Andrés y Miguel nos miraban, sin comprender lo que estaba pasando. El primero, con un interés e incredulidad. El otro, con un respeto, odio e incomprensión que se perdían en lo profundo de sus ojos.

— A usted también le dio ese derecho, viejo. ¿Por qué cree que la primera vez que nos encontramos con ese ser, nuestra primera sesión de aleccionamiento, usted se encontraba presente? Recuerde las oportunidades que tuvo para cambiar de idea y de bando, y tomar el camino correcto. La segunda sesión, el bar... Pero usted ya había tomado su decisión y tenía los oídos cerrados para todo. Ahora que hemos crecido, Heitter, tiene otra vez su oportunidad de elegir. Por eso se encuentra aquí. Puede cambiar de bando y unirse a nosotros, para acabar de una vez por todas con estas batallas.

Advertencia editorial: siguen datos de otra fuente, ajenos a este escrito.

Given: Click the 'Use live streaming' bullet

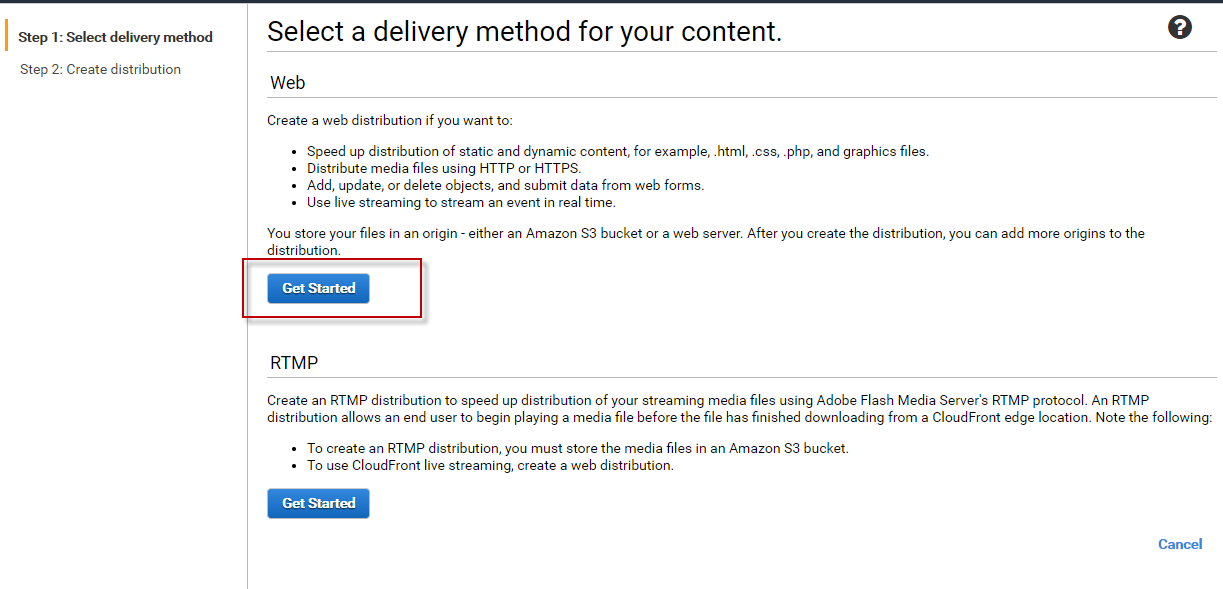Looking at the screenshot, I should [461, 202].
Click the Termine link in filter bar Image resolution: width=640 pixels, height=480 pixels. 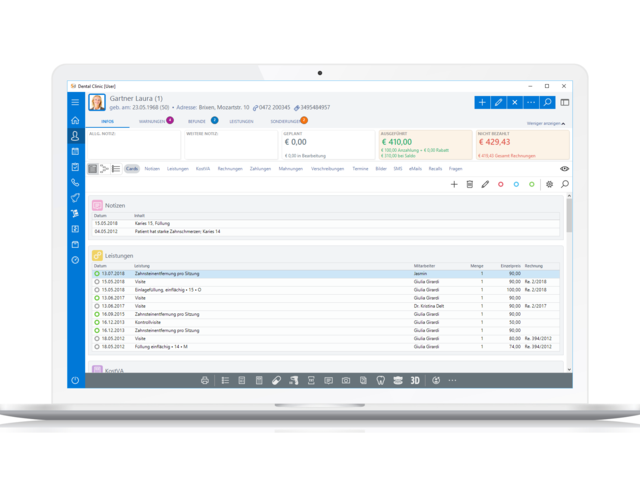[360, 169]
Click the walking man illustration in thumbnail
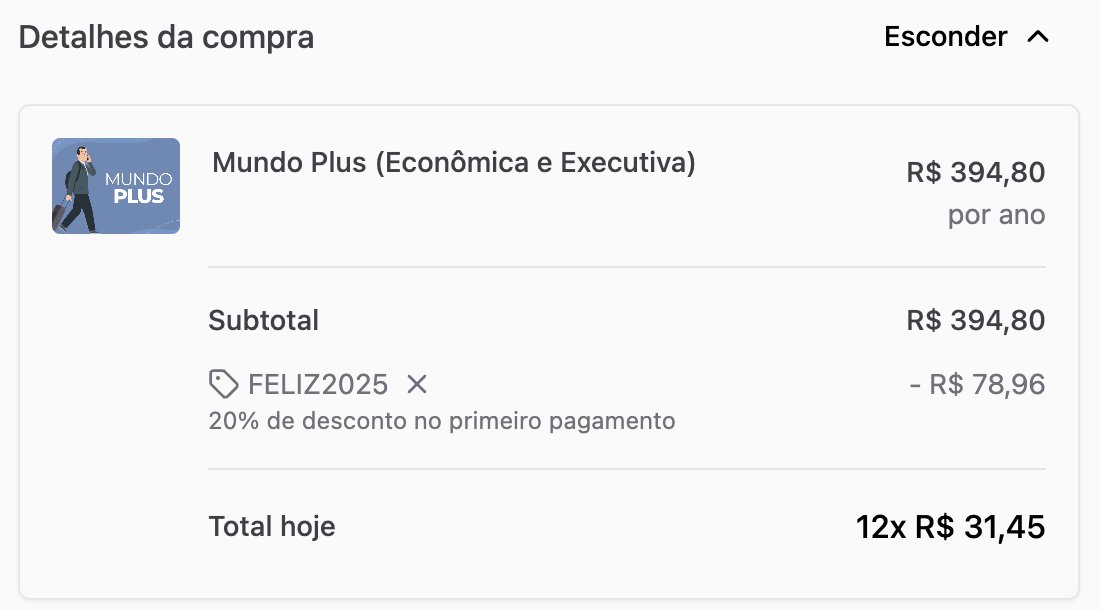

Hablé y esperé que ese pequeño discurso llegase a su cerebro. Rogaba que con el paso de los años, aprendiera a escuchar lo que se le decía y no ser un impulsivo, como lo era décadas atrás. Pero la expresión de su cara me decía que todo lo que había dicho fue en vano. Que Heitter seguía siendo Heitter, a pesar de madurar en plena soledad durante sólo Dios sabe cuanto tiempo.

— Siento que piense así. Tiene razón en algunas cosas, pero está equivocado en otras. — Se levantó y tiró un billete sobre la mesa. — No debí venir. Nos veremos en el más allá, amigos. — Y, saludando al estilo militar, salió.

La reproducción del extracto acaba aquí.